Crédito: Getty Images

Impossível começar sem ao menos mencionar a Copa do Mundo da Rússia e a campanha sólida da França rumo ao bicampeonato mundial. A equipe comandada por Didier Deschamps pode não ter jogado o futebol mais vistoso, mas foi, sem dúvida alguma, a que teve mais consistência e força mental nos momentos decisivos. O 4-2-3-1 “torto” do técnico francês trazia Matuidi indo e voltando pela esquerda para liberar o jovem e veloz Mbappé (melhor jogador da Copa do Mundo na opinião deste que escreve) no outro lado numa estratégia de jogo extremamente eficiente.

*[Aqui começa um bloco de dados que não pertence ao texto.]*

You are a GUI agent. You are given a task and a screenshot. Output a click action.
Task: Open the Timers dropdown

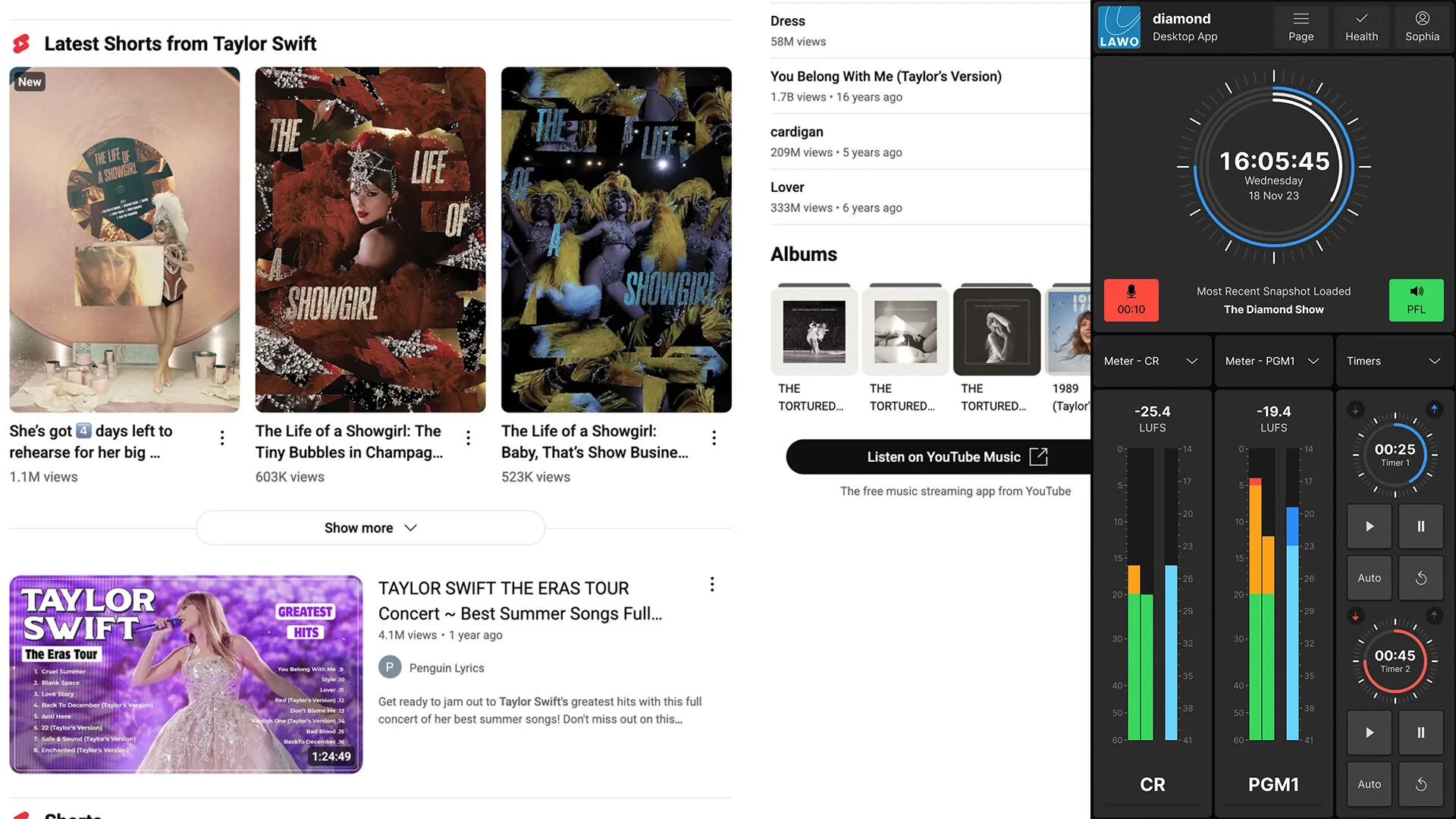coord(1394,361)
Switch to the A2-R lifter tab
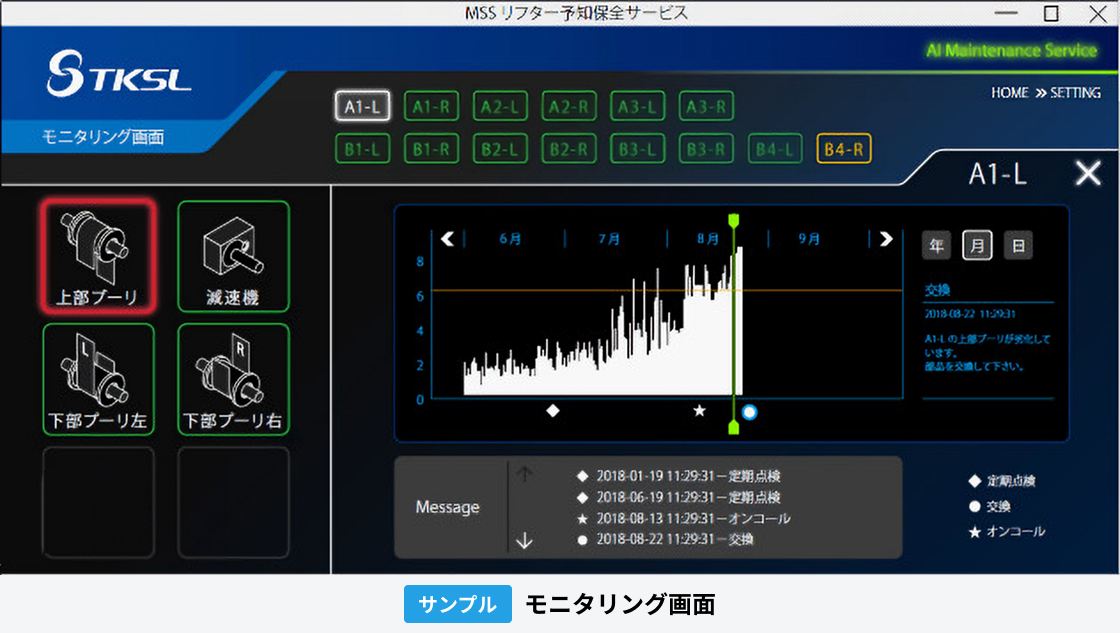This screenshot has width=1120, height=633. (569, 106)
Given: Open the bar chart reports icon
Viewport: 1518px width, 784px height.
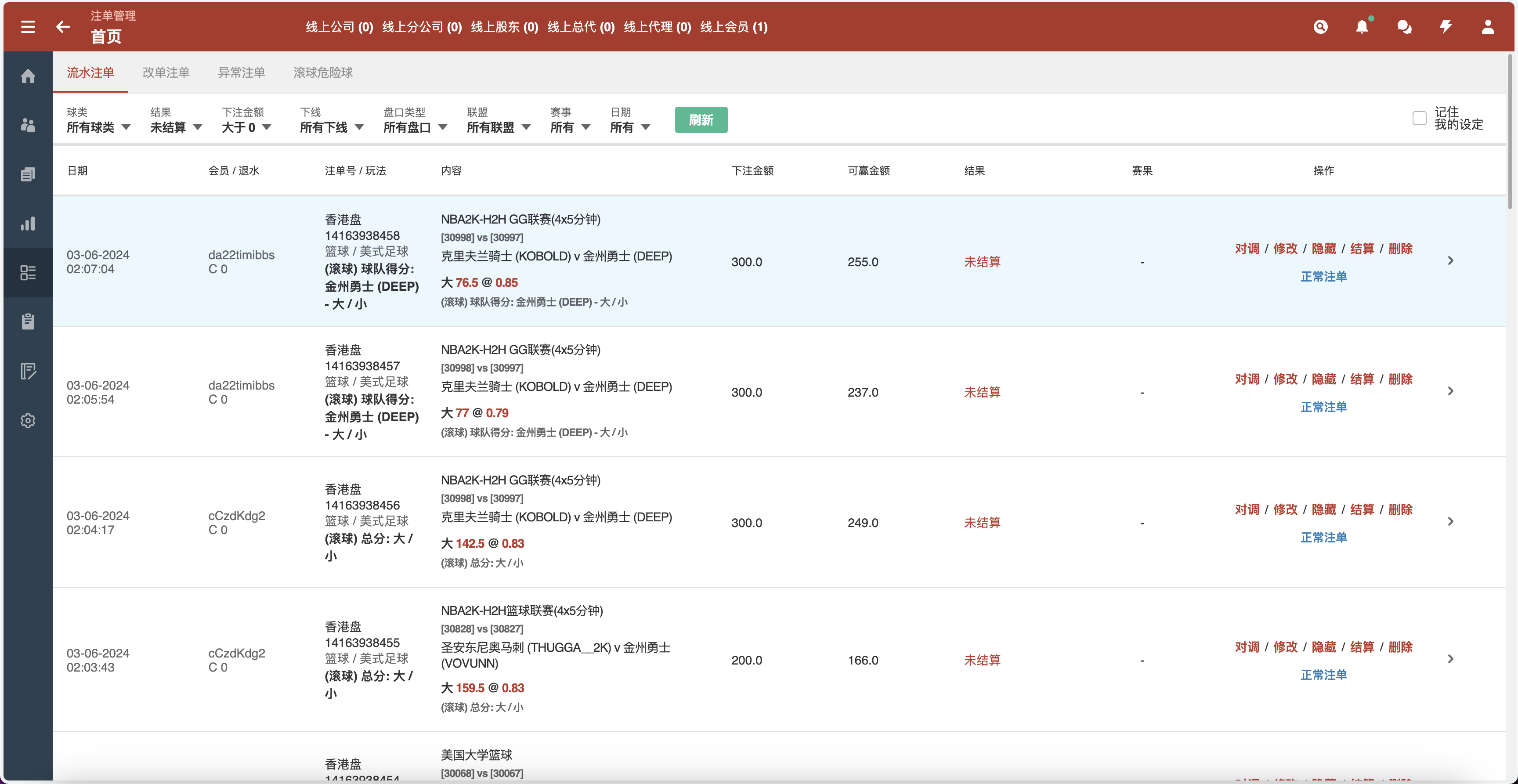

Mesmo com as críticas em cima de Giroud, centroavante que jogava para o time e não marcou gols na competição. A vitória sobre a Argentina nas oitavas de final foi a prova de que a França vinha com tudo para conquistar o seu segundo Mundial. E ele veio com goleada sobre a Croácia.

Matuidi mais preso pelo lado esquerdo para soltar Mbappé pelo outro lado. Griezmann decidindo na frente e Giroud preparando as jogadas. Pogba armando e Kanté correndo por todos. A França de Didier Deschamps foi consistente e eficiente na conquista da Copa do Mundo da Rússia.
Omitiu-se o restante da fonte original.